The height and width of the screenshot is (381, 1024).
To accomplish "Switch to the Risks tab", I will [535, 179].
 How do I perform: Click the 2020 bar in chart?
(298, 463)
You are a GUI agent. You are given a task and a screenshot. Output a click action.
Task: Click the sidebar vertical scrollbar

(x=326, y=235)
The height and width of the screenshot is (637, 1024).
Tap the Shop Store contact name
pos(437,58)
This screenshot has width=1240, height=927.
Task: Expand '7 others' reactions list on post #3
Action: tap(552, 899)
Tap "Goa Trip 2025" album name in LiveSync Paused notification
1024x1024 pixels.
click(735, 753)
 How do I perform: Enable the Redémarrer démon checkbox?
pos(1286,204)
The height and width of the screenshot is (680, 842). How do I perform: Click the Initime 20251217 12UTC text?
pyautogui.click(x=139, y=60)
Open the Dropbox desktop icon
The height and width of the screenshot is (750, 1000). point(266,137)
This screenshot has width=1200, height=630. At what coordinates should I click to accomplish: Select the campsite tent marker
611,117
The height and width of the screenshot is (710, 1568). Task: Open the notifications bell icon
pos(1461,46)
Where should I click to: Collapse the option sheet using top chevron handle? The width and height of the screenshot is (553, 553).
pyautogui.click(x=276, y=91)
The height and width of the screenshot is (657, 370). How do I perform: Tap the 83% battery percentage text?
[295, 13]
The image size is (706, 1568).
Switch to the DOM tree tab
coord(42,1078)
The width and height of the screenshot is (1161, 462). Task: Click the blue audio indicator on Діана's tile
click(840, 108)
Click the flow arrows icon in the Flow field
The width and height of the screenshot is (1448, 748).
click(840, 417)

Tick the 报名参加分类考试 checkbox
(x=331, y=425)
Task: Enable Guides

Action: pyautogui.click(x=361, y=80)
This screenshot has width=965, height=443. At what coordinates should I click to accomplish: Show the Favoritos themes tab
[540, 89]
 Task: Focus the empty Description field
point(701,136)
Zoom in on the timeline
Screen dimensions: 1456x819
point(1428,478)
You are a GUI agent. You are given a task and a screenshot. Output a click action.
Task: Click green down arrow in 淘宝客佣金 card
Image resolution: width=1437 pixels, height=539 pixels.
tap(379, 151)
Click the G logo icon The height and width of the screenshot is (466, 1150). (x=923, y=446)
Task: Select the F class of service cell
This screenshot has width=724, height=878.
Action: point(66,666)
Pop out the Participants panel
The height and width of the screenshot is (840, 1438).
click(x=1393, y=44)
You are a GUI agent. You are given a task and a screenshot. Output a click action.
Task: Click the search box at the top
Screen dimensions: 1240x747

---

▸ **Task prompt**
Print the data above again, with nothing altered and nothing left out.

▸ **Written solution**
The height and width of the screenshot is (381, 1024).
To accomplish "Switch to the Risks tab", I will [535, 179].
 How do I perform: Click the 2020 bar in chart?
(298, 463)
You are a GUI agent. You are given a task and a screenshot. Output a click action.
Task: Click the sidebar vertical scrollbar

(x=326, y=235)
The height and width of the screenshot is (637, 1024).
Tap the Shop Store contact name
pos(437,58)
This screenshot has width=1240, height=927.
Task: Expand '7 others' reactions list on post #3
Action: tap(552, 899)
Tap "Goa Trip 2025" album name in LiveSync Paused notification
1024x1024 pixels.
click(735, 753)
 How do I perform: Enable the Redémarrer démon checkbox?
pos(1286,204)
The height and width of the screenshot is (680, 842). How do I perform: Click the Initime 20251217 12UTC text?
pyautogui.click(x=139, y=60)
Open the Dropbox desktop icon
The height and width of the screenshot is (750, 1000). point(266,137)
This screenshot has width=1200, height=630. At what coordinates should I click to accomplish: Select the campsite tent marker
611,117
The height and width of the screenshot is (710, 1568). Task: Open the notifications bell icon
pos(1461,46)
Where should I click to: Collapse the option sheet using top chevron handle? The width and height of the screenshot is (553, 553).
pyautogui.click(x=276, y=91)
The height and width of the screenshot is (657, 370). How do I perform: Tap the 83% battery percentage text?
[295, 13]
The image size is (706, 1568).
Switch to the DOM tree tab
coord(42,1078)
The width and height of the screenshot is (1161, 462). Task: Click the blue audio indicator on Діана's tile
click(840, 108)
Click the flow arrows icon in the Flow field
The width and height of the screenshot is (1448, 748).
click(840, 417)

Tick the 报名参加分类考试 checkbox
(x=331, y=425)
Task: Enable Guides

Action: pyautogui.click(x=361, y=80)
This screenshot has width=965, height=443. At what coordinates should I click to accomplish: Show the Favoritos themes tab
[540, 89]
 Task: Focus the empty Description field
point(701,136)
Zoom in on the timeline
Screen dimensions: 1456x819
point(1428,478)
You are a GUI agent. You are given a task and a screenshot. Output a click action.
Task: Click green down arrow in 淘宝客佣金 card
Image resolution: width=1437 pixels, height=539 pixels.
tap(379, 151)
Click the G logo icon The height and width of the screenshot is (466, 1150). (x=923, y=446)
Task: Select the F class of service cell
This screenshot has width=724, height=878.
Action: point(66,666)
Pop out the Participants panel
The height and width of the screenshot is (840, 1438).
click(x=1393, y=44)
You are a GUI agent. You are given a task and a screenshot. Output a click action.
Task: Click the search box at the top
Screen dimensions: 1240x747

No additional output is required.